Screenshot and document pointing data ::
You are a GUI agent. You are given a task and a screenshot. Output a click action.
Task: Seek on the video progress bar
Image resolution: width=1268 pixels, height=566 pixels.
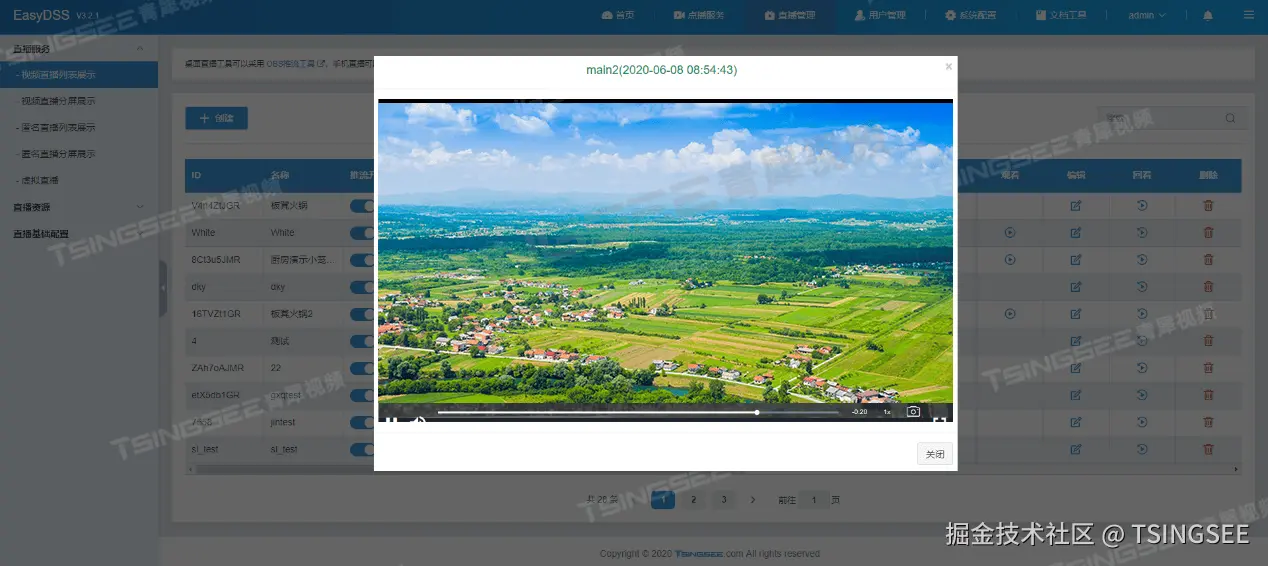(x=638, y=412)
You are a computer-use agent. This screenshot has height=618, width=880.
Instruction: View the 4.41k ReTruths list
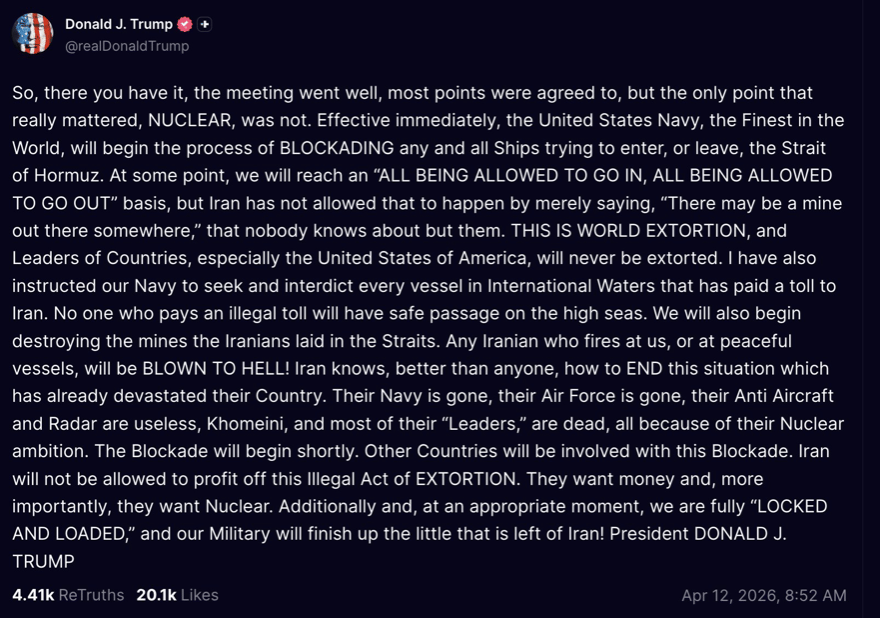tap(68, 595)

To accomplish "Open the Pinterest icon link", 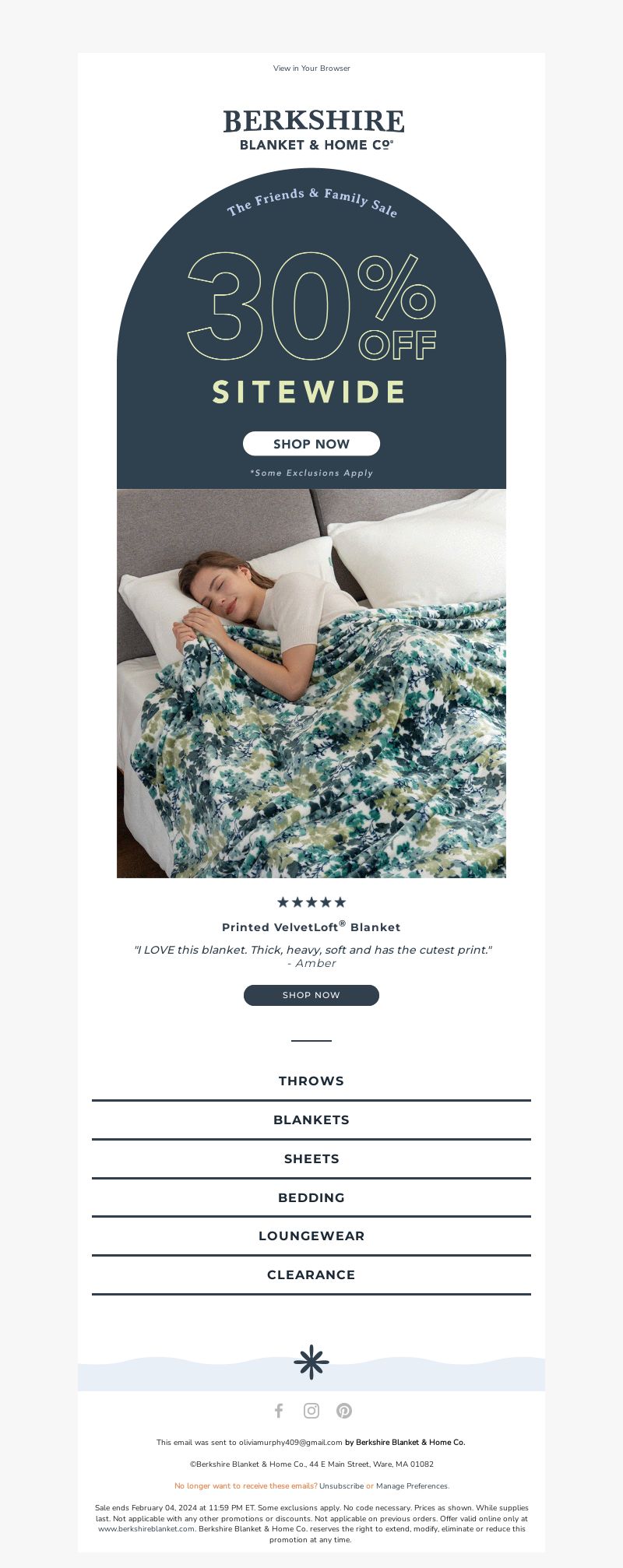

What this task involves ::
Transcribe every line of the data above word for word, leaving the pictures out of your answer.

Task response ::
You are a GUI agent. You are given a task and a screenshot. Output a click action.
Task: Seek on the video progress bar
Image resolution: width=1268 pixels, height=566 pixels.
(x=638, y=412)
You are a computer-use agent. This screenshot has height=618, width=880.
Instruction: View the 4.41k ReTruths list
tap(68, 595)

To accomplish "Open the Pinterest icon link", 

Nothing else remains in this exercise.